[WHAT TO PRODUCE] Copy the data exactly from the line that contains "You are a computer-use agent." through the line that contains "Instruction: Click the пуск Start button", keeping both end lines and leaving out everything else.

[RECORDS SHOWN]
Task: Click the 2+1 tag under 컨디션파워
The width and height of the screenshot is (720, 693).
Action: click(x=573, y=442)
==
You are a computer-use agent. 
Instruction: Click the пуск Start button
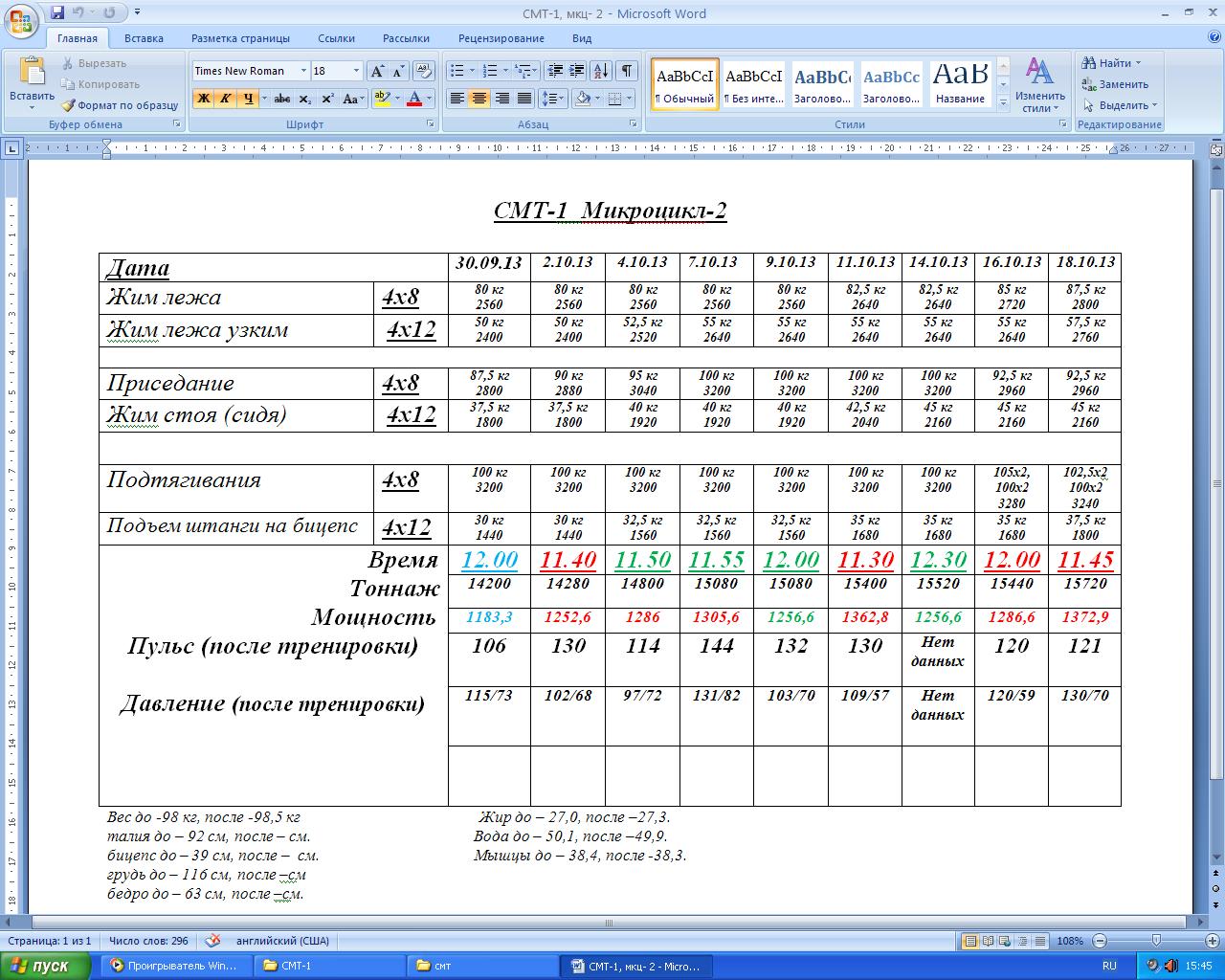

[ANSWER BOX]
You are a computer-use agent. 
Instruction: Click the пуск Start button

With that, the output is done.